Does Securie replace Snyk today?

For the TypeScript + Next.js + Supabase slice, yes. For teams that also need Python, Go, Rust, and container scanning, run both in parallel during early access and deprecate Snyk for covered surfaces.

Will you support Python soon?

FastAPI and Python support is on the Series-A roadmap. Customers on early access get first-beta access when it ships.

What about SCA (dependency vulnerabilities)?

Launch coverage includes malicious-package detection and new-CVE blocking within 15 minutes of public disclosure for npm. Full cross-language SCA is roadmap.

How long does the sandbox verification take per PR?

Typical end-to-end time from webhook to PR comment is 30-90 seconds for repositories under 200 KLOC. Large repositories or complex exploit reproduction can extend to 2-4 minutes. The CI pipeline is not blocked — Securie runs asynchronously and posts results when ready.

What happens if my Snyk custom rules catch something Securie does not?

Export the relevant Snyk custom rule pattern and open a support ticket — we add specialist coverage for validated org-specific patterns during early access. If the rule is genuinely one-off and cannot be generalized, consider keeping Snyk Team tier for that narrow use case while Securie handles the rest.

How do findings map between the two tools when both run in parallel?

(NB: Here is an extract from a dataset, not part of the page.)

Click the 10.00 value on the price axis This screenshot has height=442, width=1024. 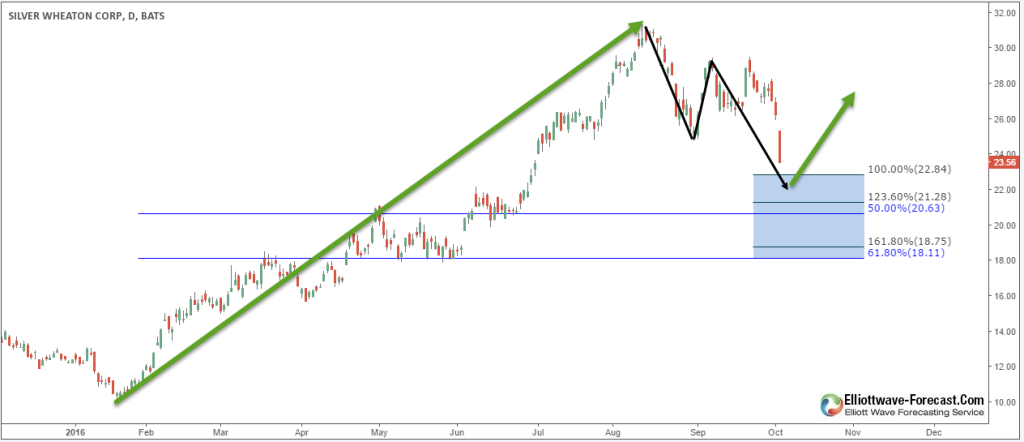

Securie produces framework-specific findings (Supabase RLS, Next.js BOLA, prompt injection) that Snyk typically does not produce. Snyk produces generic findings (XSS patterns, prototype pollution, container CVEs) that Securie may not cover at launch. Overlap is narrow; most teams find less than 15% of findings appear in both tools, and the sandbox verification on Securie's findings makes the overlap ones higher-confidence.